» Saved entries
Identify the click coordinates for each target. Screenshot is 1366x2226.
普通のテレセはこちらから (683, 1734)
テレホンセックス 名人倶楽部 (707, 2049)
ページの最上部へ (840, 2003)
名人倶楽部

» Task item
Restate every entry above word for word.

» Answer to this problem
Identify the click coordinates for each target. Screenshot is 1366x2226.
普通のテレセはこちらから (683, 1734)
テレホンセックス 名人倶楽部 (707, 2049)
ページの最上部へ (840, 2003)
名人倶楽部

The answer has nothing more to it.